• [What you will do] In the data below, restate exactly the lines from the one with "The image size is (1024, 512)." to the final line, both included, but not the pictures.

(Collected data entries)
# # #

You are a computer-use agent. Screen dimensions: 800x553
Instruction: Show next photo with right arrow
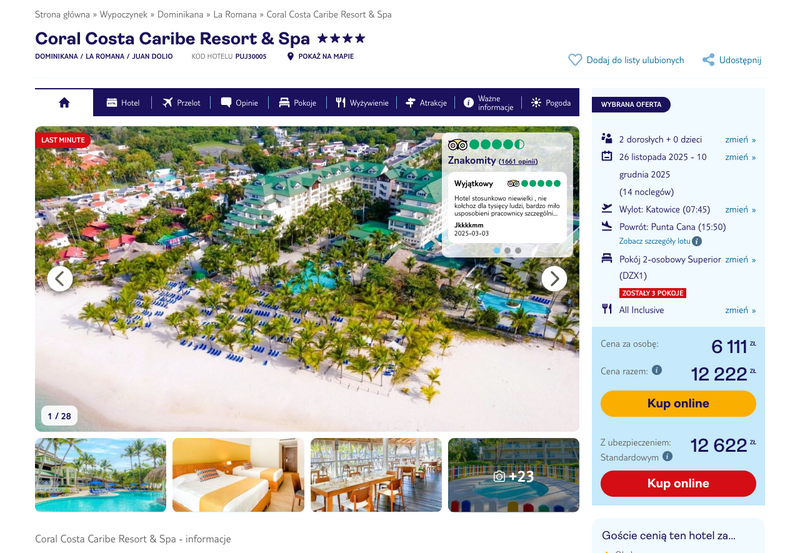(554, 279)
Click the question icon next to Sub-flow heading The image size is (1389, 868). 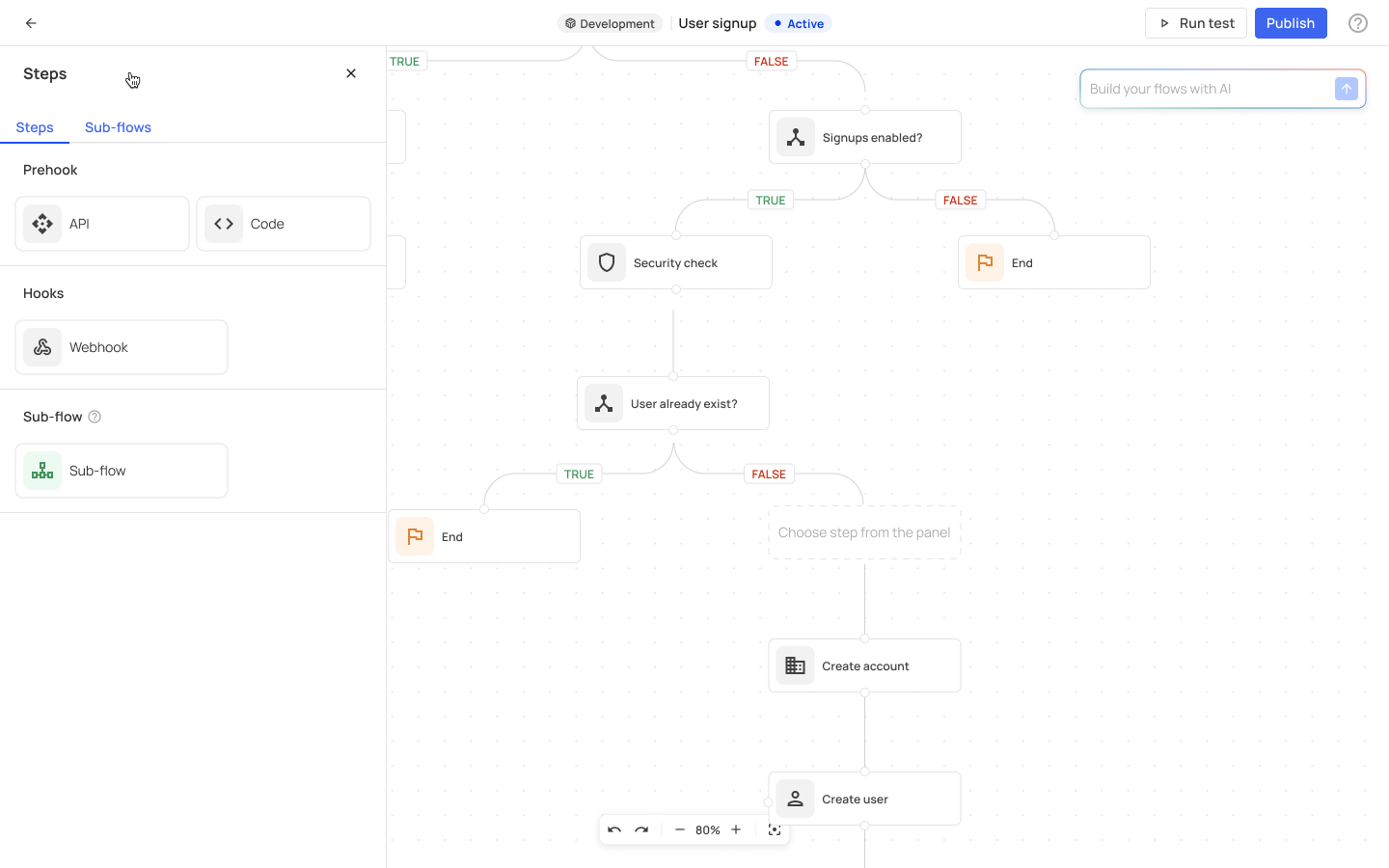[94, 416]
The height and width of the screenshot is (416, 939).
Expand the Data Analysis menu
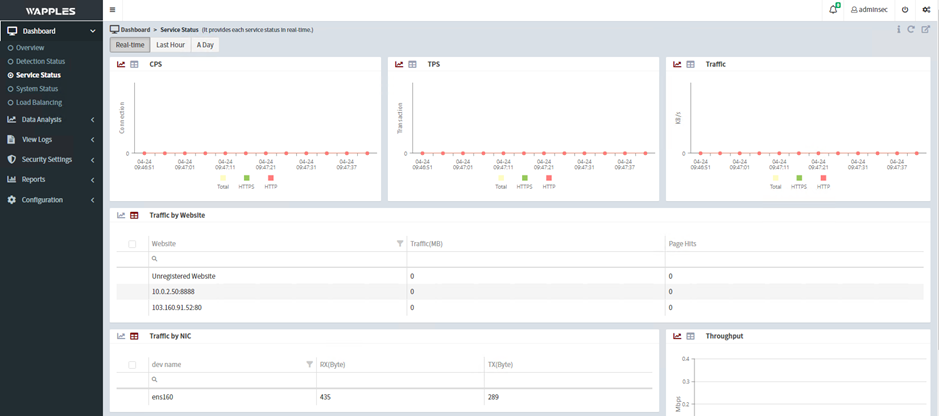(x=51, y=120)
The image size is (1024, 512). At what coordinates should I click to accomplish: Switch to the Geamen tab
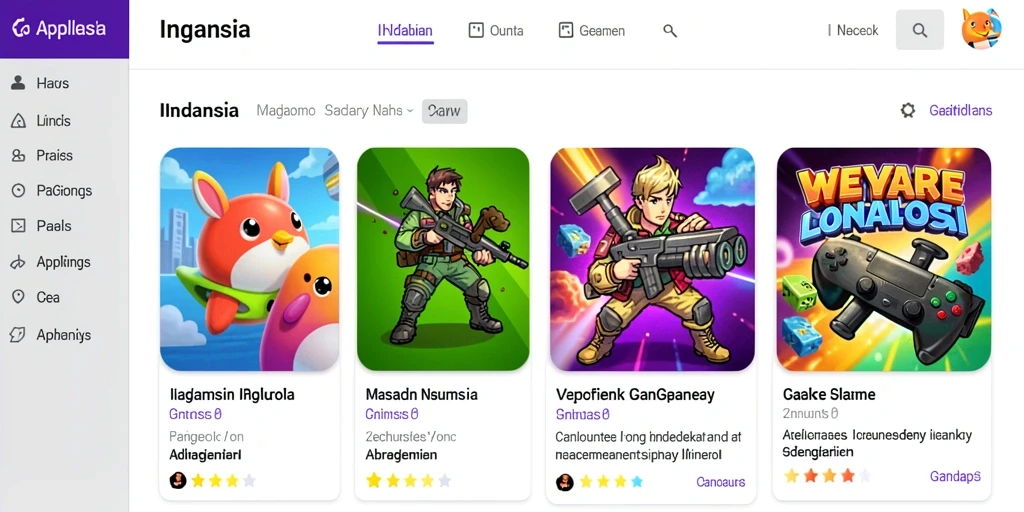pyautogui.click(x=592, y=30)
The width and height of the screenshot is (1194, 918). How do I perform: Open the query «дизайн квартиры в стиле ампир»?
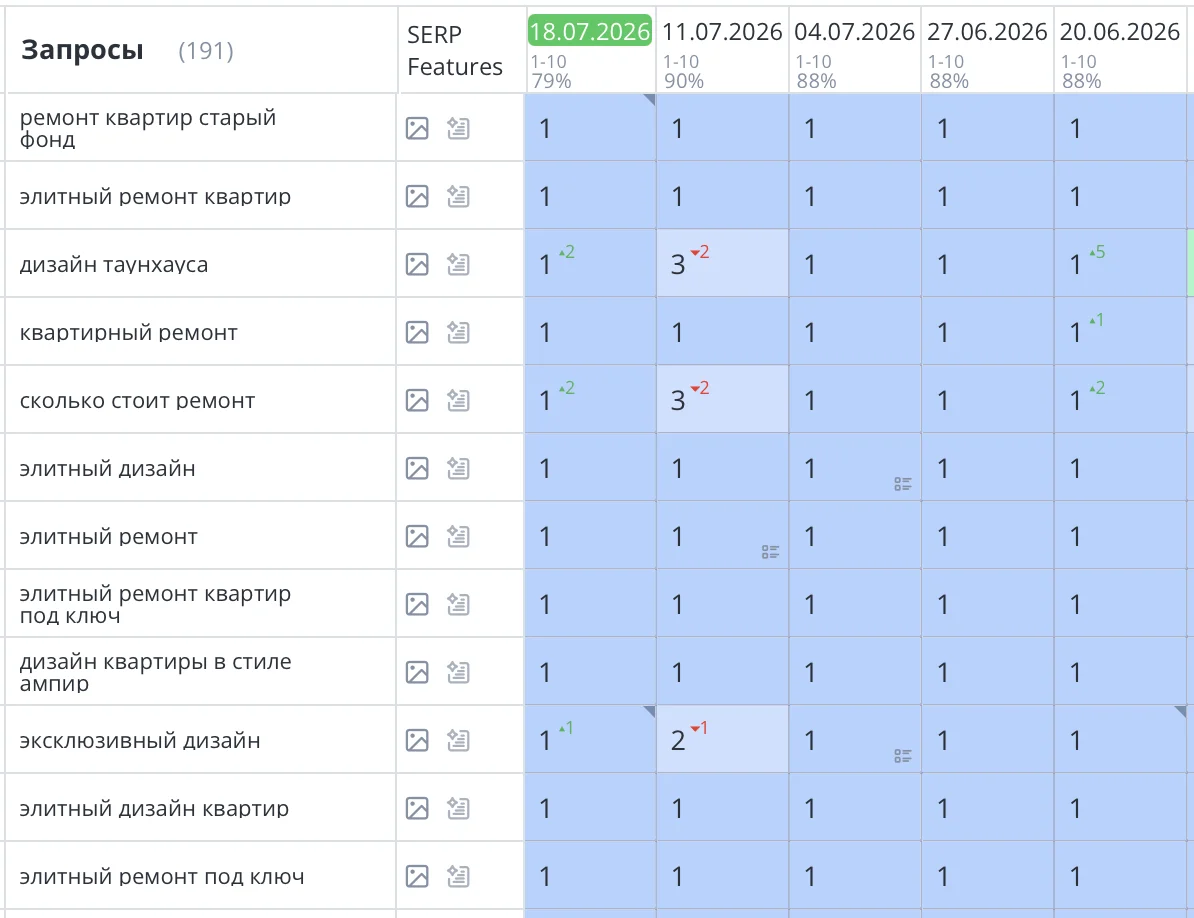[x=155, y=672]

# # #

• [Worked solution]
The image size is (1024, 512). At what coordinates should I click to accomplish: Switch to the Geamen tab
pyautogui.click(x=592, y=30)
The width and height of the screenshot is (1194, 918). How do I perform: Open the query «дизайн квартиры в стиле ампир»?
[x=155, y=672]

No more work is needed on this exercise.